* [PROBLEMS]
1. In the Jinshari Vol.48 text, turn the paragraph that begins "The green tea (sencha) which we regularly drink" into a short bulleted list that keeps its main facts.
2. Translate this sentence from the Jinshari Vol.48 text into Spanish: "From November to around March this tree blooms with large, splendid crimson flowers."

* [EXCERPT]
— begin —

Jinshari Vol.48

Jinshari Vol.48

【Front Picture】Japanese Camellia (A-125)  Decorated in a Gyo Tokonoma Room

The Japanese camellia has lush foliage all year round. From November to around March this tree blooms with large, splendid crimson flowers. It gives a vibrant, colorful presence in this season where many trees show their bare winter forms. This decoration of this room takes a camellia with an elegant form and pairs it with a piece of calligraphy that reads “Konnichi Buji”, meaning “no concerns today”. This is a Zen Buddhist word from a monk of a tacchu in the ancient Rinzai school temple Daitoku-Ji. This room decoration helps this flowering tree to stand out even further.
Estimated Age: 50 Years

Behind the Exhibits

Special Exhibition – Sencha and Bonsai~ The Dawn of Bonsai

The green tea (sencha) which we regularly drink today was brought to Japan from China at the beginning of the Edo period by the Chinese monk Ingen Ryūki. As sencha had more freedom in it compared to tea ceremonies which had become formalized, by the middle of the Edo period sencha was welcomed by Japanese zen priests and the educated classes and spread amongst the literati who held Chinese culture in high esteem.

In this special exhibition which will be held in February 2024, we will be looking at the large changes which occurred in bonsai due to the influence of sencha culture, and also the process of that change. So, in anticipation for this special exhibition, we wish to give you a sneak peek and introduce one of the changes that occurred to bonsai, “the birth of Zashiki Kazari”.

The arrangement that one can see in the “Front Picture” of a bonsai in a tokonoma (or an alcove in English), is one that can often be seen in period dramas and so is often thought of being the traditional way that people would display bonsai. However, originally people would not see bonsai displayed inside of zashiki rooms (also known as tatami rooms) such as this. The reason for this is because in Japanese culture the ground is viewed as being impure, which is why shoes are taken off when stepping inside. So, when did bonsai start being displayed inside of tokonoma? The answer to this lies in the sencha ceremonies which were often held by literati from the end of the Edo period until the Meiji period.

— end —

* [RECORDS PROVIDED]

— begin —

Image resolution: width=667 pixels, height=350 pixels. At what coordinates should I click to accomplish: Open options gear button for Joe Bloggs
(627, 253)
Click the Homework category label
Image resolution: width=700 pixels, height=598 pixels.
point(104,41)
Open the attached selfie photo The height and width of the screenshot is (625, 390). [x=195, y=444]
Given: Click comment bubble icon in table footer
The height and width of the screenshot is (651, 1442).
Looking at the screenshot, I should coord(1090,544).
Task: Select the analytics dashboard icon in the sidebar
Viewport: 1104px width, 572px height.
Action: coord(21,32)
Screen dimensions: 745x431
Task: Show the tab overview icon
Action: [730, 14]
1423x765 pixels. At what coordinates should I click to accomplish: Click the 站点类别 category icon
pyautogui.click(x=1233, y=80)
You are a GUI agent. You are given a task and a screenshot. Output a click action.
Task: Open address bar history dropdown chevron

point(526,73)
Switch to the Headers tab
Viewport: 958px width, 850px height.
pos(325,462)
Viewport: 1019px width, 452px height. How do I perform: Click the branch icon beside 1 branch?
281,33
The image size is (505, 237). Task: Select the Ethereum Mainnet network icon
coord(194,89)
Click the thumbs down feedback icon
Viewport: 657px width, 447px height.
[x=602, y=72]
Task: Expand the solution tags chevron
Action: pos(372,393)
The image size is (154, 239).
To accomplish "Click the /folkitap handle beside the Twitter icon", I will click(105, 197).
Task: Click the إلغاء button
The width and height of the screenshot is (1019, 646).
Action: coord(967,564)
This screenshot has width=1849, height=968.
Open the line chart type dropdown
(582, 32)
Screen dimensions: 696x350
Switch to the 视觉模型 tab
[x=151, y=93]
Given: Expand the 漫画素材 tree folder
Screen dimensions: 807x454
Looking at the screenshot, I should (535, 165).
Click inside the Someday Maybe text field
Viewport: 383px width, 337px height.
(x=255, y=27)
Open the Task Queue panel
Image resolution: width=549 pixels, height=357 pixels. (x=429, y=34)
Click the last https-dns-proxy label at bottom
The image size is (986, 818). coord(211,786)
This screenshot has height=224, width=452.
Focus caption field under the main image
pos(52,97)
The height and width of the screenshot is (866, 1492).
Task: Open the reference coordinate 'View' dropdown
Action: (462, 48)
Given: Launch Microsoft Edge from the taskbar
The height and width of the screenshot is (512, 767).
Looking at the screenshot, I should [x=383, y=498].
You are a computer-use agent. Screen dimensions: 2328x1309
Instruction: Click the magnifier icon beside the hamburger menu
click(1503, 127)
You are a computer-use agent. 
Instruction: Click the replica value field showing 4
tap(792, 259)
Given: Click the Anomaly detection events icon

— end —

* [SOLUTIONS BELOW]
1.
- Sencha, the green tea commonly drunk today, came to Japan from China at the start of the Edo period.
- The Chinese monk Ingen Ryūki brought it.
- Sencha allowed more freedom than the tea ceremonies, which had become formalized.
- By the middle of the Edo period, Japanese Zen priests and the educated classes had welcomed sencha.
- It spread among the literati, who held Chinese culture in high esteem.

2. De noviembre a aproximadamente marzo, este árbol florece con grandes y espléndidas flores de color carmesí.